<<<<
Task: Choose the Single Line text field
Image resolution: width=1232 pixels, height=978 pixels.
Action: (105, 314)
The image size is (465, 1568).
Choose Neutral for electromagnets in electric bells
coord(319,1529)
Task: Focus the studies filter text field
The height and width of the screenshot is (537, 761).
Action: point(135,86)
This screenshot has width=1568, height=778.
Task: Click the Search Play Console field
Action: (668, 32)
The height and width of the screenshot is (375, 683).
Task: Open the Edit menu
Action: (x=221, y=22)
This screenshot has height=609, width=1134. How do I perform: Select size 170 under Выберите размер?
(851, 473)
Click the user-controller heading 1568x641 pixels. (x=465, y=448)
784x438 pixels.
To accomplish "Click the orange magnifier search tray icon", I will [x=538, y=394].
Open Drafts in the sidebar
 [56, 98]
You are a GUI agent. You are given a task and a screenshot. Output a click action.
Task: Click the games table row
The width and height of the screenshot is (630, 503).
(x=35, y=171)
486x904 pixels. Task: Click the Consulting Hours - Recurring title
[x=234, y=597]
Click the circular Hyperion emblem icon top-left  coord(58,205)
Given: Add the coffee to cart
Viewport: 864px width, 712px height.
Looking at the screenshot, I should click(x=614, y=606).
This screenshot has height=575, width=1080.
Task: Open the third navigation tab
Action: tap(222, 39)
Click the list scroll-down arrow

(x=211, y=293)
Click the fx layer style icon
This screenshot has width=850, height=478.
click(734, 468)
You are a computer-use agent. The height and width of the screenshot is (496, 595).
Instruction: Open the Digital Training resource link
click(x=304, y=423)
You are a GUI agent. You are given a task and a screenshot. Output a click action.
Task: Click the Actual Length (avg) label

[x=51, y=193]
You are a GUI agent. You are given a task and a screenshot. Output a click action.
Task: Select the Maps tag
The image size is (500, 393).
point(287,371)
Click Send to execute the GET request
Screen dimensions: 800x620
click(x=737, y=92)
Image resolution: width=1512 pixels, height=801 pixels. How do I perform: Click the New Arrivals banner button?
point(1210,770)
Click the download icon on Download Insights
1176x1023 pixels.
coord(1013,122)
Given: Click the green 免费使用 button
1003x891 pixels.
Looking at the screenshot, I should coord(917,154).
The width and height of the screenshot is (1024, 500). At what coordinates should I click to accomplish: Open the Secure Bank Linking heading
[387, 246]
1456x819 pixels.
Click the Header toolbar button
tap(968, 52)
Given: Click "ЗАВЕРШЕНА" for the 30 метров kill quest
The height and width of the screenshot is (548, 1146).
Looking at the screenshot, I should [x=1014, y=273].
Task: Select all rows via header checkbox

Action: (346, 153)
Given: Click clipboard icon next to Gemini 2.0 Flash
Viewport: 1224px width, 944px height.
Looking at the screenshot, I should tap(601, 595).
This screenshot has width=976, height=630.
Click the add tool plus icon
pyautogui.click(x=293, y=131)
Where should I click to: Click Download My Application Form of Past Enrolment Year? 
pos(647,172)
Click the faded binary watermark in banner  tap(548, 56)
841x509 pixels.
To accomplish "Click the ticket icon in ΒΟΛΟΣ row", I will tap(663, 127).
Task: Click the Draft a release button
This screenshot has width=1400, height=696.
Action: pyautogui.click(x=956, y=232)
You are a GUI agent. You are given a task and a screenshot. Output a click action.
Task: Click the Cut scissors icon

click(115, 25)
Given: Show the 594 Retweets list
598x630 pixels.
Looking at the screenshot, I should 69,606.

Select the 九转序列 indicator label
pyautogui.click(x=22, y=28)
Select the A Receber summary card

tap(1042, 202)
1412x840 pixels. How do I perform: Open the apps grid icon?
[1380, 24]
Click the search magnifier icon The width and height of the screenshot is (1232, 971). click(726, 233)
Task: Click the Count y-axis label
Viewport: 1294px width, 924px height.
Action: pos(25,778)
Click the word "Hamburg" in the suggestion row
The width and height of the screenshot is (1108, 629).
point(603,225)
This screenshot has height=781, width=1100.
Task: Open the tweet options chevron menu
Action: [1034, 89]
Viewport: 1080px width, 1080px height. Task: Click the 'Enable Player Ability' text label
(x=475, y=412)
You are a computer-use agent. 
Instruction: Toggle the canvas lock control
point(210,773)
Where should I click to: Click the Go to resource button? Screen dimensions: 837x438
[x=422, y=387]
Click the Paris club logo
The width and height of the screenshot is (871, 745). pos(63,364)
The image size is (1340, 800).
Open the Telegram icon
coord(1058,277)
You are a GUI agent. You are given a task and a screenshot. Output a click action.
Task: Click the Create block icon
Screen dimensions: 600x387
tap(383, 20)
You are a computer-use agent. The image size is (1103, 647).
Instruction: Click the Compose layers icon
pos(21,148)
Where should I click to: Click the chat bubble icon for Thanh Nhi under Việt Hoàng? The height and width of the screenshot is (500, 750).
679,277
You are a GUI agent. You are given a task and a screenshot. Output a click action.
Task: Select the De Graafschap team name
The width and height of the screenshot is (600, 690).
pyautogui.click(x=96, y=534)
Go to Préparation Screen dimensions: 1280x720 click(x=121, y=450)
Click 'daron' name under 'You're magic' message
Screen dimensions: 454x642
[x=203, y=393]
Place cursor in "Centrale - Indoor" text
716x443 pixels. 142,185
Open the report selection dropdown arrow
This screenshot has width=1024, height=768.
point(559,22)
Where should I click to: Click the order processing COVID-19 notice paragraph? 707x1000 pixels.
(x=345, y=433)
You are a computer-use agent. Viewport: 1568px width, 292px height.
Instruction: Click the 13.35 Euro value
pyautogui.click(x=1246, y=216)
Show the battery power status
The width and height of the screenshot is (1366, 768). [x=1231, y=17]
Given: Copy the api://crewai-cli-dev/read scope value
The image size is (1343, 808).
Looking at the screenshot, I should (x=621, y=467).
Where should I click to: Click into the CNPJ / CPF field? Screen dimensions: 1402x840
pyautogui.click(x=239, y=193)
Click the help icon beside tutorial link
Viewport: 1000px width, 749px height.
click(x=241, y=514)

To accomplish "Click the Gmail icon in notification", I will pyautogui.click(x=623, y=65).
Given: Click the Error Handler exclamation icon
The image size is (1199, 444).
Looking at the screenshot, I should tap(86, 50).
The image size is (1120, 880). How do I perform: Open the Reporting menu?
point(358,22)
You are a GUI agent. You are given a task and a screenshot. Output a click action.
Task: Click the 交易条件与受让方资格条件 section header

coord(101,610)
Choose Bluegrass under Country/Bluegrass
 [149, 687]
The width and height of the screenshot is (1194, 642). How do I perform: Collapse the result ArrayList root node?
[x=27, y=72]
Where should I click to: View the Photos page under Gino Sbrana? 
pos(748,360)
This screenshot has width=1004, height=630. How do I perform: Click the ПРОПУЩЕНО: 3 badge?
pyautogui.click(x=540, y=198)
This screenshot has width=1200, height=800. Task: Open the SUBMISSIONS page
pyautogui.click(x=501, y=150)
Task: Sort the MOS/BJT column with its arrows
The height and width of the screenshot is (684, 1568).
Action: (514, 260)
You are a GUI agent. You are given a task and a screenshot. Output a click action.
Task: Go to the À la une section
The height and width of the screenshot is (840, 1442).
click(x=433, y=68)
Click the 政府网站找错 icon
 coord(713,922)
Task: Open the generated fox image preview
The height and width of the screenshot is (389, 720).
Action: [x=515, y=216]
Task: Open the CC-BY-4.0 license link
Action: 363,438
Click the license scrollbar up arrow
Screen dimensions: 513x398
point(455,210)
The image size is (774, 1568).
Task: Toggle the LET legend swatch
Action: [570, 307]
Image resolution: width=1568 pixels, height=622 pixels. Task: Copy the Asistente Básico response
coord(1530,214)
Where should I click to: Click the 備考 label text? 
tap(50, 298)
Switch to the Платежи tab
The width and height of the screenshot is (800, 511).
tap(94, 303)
>>>>
• _Assignment_
From the data above, pick out each line containing "name" and copy it.

• _Response area_
Task: Select the De Graafschap team name
Click 'daron' name under 'You're magic' message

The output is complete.